I am a person of faith. I am going to speak about how I view the connection between science and faith.

I would like to begin with a story. A few years ago, my spouse was diagnosed with cancer. As we waited in the Huntsman Cancer Institute for the doctors to operate on her, I tried to put on a brave face. In my heart though, I prayed with desperation.

The operating team assembled. Each of them were women who had devoted their lives to the study of science. Each had allowed the scientific method, research, and peer review to train their judgment.

I felt this team was an answer to my prayers. As so frequently has been the case, God answered my prayers through the goodness of other people—this time good people guided by cutting edge science. Beyond medicine, science blesses our lives in so many ways. It has given us unparalleled libraries at our fingertips, made it possible to better face the challenge of world hunger, provided vaccinations to deadly diseases, increased our quality of life, made us prosperous, freed up our time, and extended our life span.

As a person of faith, I am embarrassed that others would use their faith to deny empirical findings of science.

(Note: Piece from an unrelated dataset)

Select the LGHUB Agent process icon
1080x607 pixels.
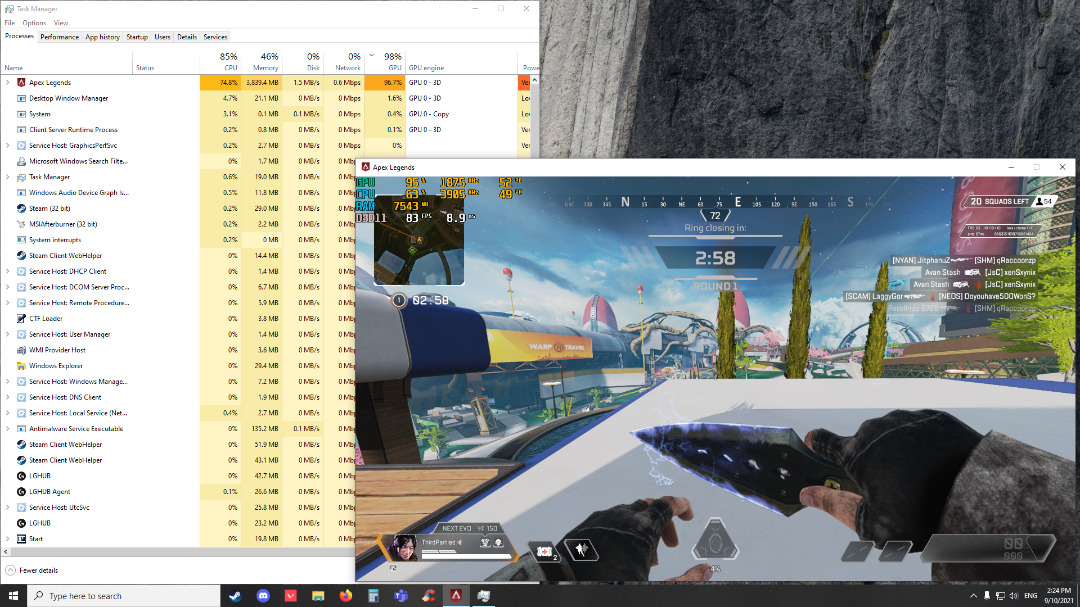coord(21,491)
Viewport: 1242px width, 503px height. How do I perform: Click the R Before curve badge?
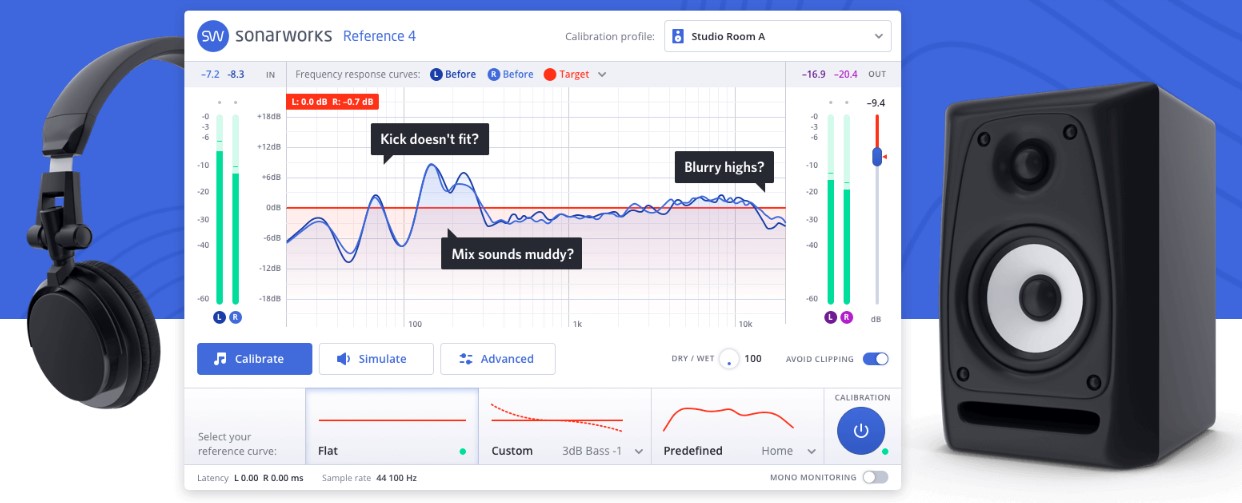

In some cases, this not only is dishonest, but denying the blessings and findings of science also turns a blind eye to God’s goodness, discounts the prayers and service of others, and reduces our ability to help and love each other. Much of the perceived conflict between faith and science comes from people trying to fit God and empirical findings into a tight box that meshes with our prior understanding of God and Universe.

All of us should approach the many difficult questions posed by both science and religion with humility. There is so much we don’t know. There is no shame in this. Rather, it is the beginning of wonder and the seeds of progress.

I would say that rather than shaking my faith, science has helped shape my faith. Science provides glimpses into the grandeur of the Creation, and thereby the greatness of the Creator. MRI machines, DNA research, computer modeling, satellites, experiments, labs, and statistical analysis all provide lenses to enhance our understanding and can add to our gratitude and awe. Even simple observations can do the same thing. Consider the complexity of your hand or the view into the Universe from the night sky.

While science often provides facts relevant to moral decisions, faith and ethics tells us how to act. My faith tells me that air pollution is more than a public health problem. It is a moral problem. Part of loving my neighbor means loving my neighbor’s lungs. My neighbors are also those who live on the Marshall Islands, who are losing their homes due to sea level rise caused by climate change. If we don’t make significant changes, 100s of millions more—the vast majority of whom are poor—will join their ranks by the end us the century. Once understood, faith tells me to show love by driving less, using green energy, and consuming less.

One of my heroes, John Muir, once said of his most treasured landscape, Yosemite, “Yet this glorious valley might well be called a church, for every lover of the great Creator who comes within the broad overwhelming influences of the place fails not to worship as they never did before. The glory of the Lord is upon all God’s works; it is written plainly upon all the fields of every clime, and upon every sky, but here in this place of surpassing glory the Lord has written in capitals.” Protecting open spaces and wildness—and all parts of the creation—is a way to show gratitude to God. 

I truly believe that protecting the environment is vital for the human soul.